Records on locating words and elements

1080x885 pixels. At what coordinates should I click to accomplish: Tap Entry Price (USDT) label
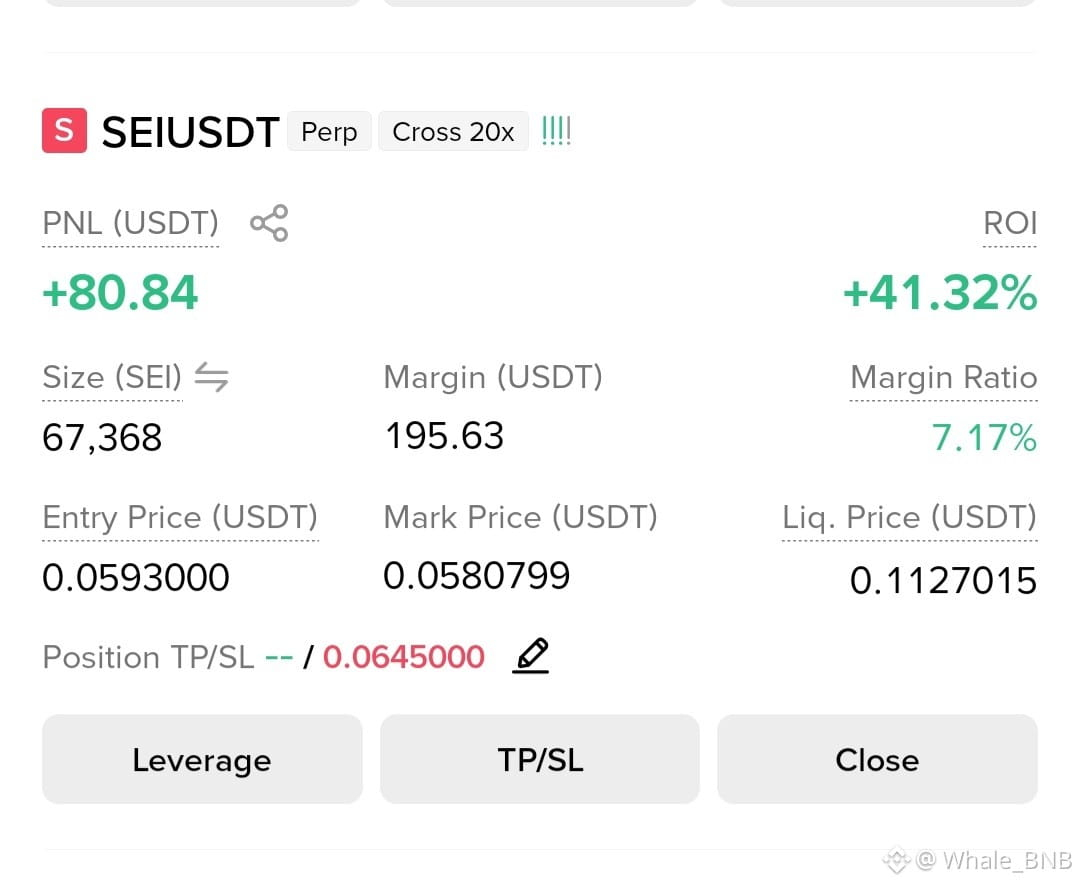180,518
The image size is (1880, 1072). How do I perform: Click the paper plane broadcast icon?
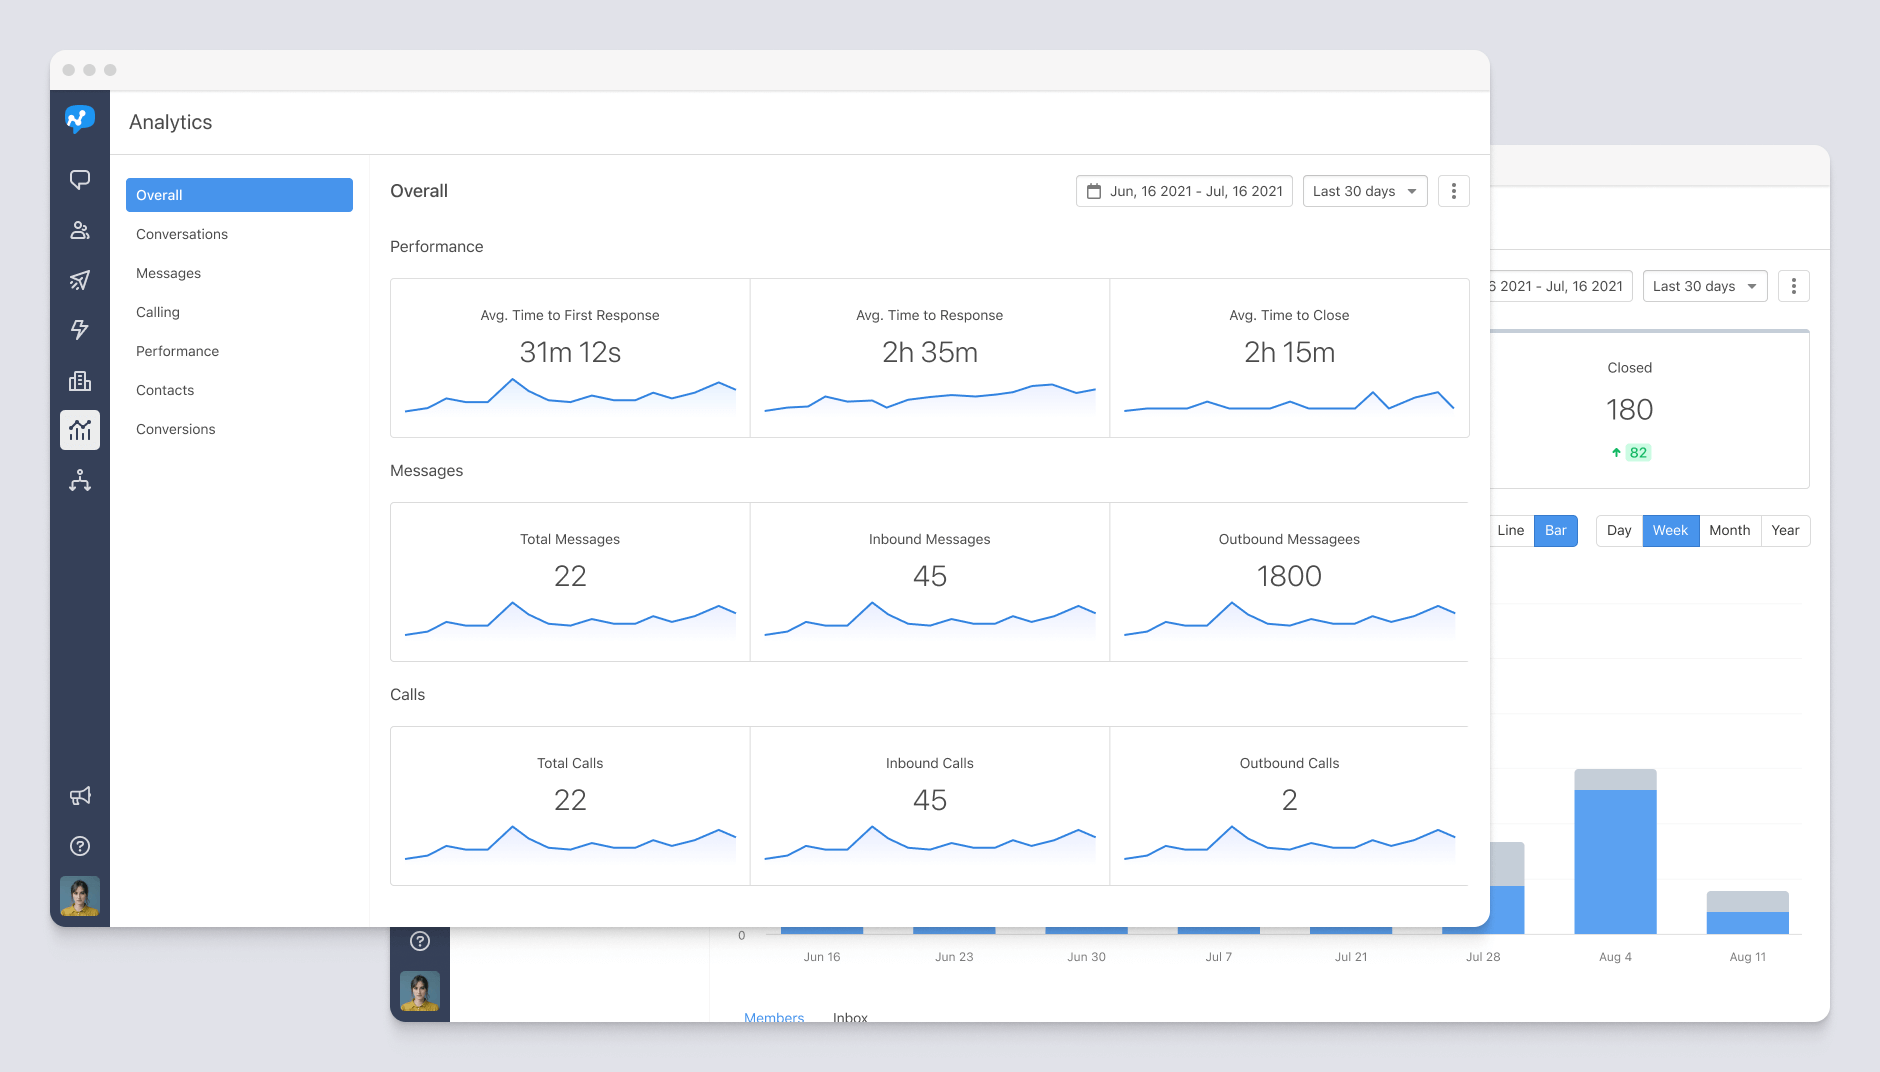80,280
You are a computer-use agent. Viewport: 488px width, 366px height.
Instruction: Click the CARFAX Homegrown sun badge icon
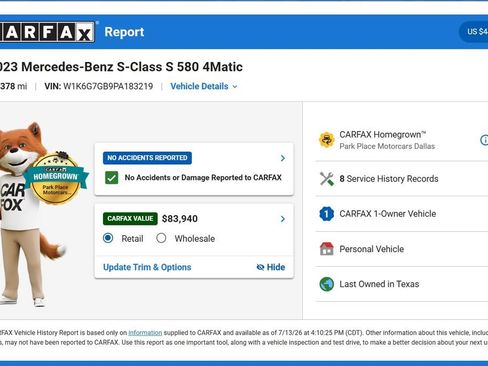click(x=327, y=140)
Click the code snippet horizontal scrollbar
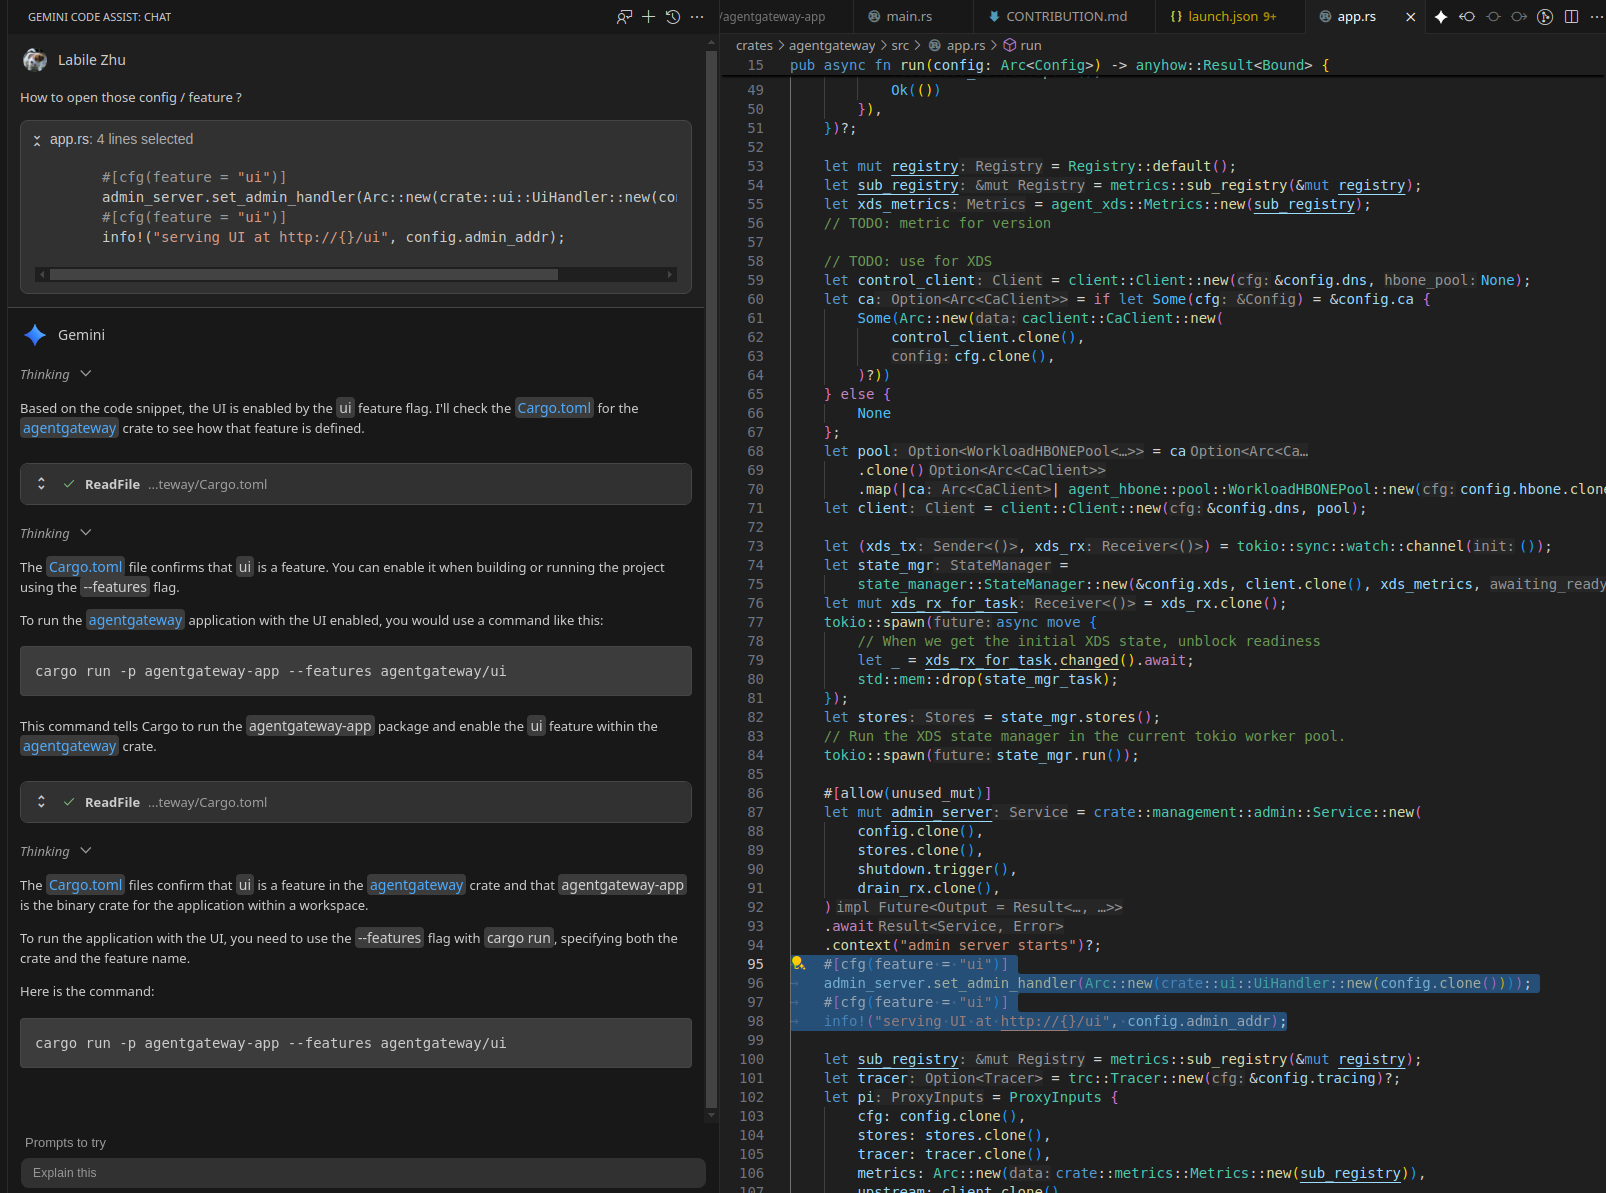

▸ **TASK TO CARRY OUT**:
Print the records word for word, beginning at the line that contains "The image size" and continuing through the end of the records. Leave the pictures out.

▸ **RESPONSE TO THIS TASK**:
The image size is (1880, 1072). How do I perform: Click the paper plane broadcast icon?
80,280
You are a computer-use agent. Viewport: 488px width, 366px height.
Instruction: Click the CARFAX Homegrown sun badge icon
click(x=327, y=140)
Click the code snippet horizontal scrollbar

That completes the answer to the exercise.